Article in Chinese | WPRIM | ID: wpr-860346

ABSTRACT

OBJECTIVE: To prepare the ganoderic acid T (GA-T) tablets and evaluate the pharmacokinetics and bioavailability in rabbits. METHODS: GA-T tablets were prepared by direct powder compression. After investigating the type and amount of excipients by single-factor method, the formulation of GA-T tablets was optimized and prepared by direct powder compression. An HPLC method was used for the determination of plasma concentration in rabbits after administration of GA-T. The main pharmacokinetic parameters were analyzed by pharmacokinetic software kinetica 5.0. The pharmacokinetic characteristics of GA-T tablets were studied. RESULTS: In optimization of formulation, microcrystalline cellulose and spray-dried lactose (1:1) were selected as bulking agent.

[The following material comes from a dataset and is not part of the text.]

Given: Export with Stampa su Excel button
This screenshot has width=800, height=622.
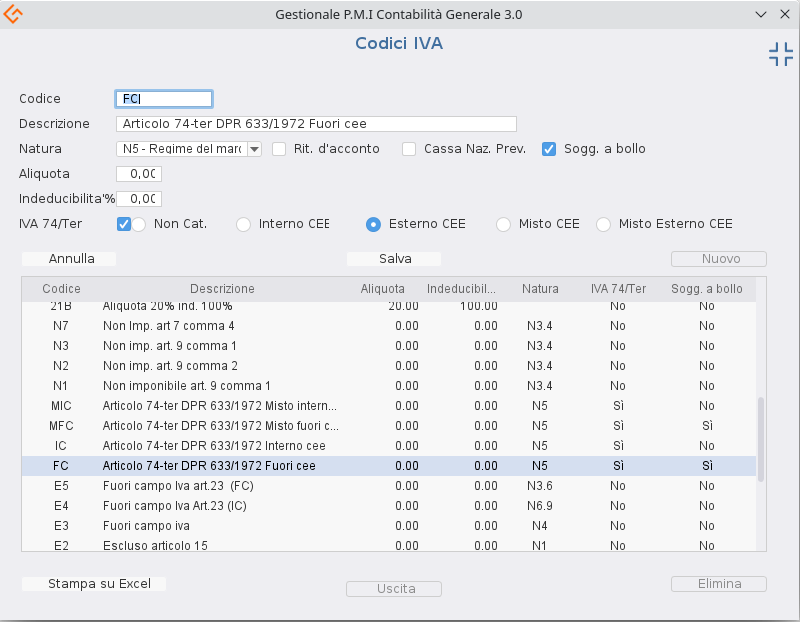Looking at the screenshot, I should coord(93,584).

In addition, 1% of the silica powder and 0.5% magnesium stearate were used as glidant and lubricant, respectively. The prepared tablets were consistent with the requirements of the 2010 edition of Chinese Pharmacopoeia standards, including appearance, hardness, disaggregation and dissolution of the tablets. The absolute bioavailability of oral GA-T tablets was 33.03%. CONCLUSION: The direct powder compression is simple and reliable, and the bioavailability of oral GA-T tablets in rabbits is well. This article provided experimental data for preclinical study of GA-T.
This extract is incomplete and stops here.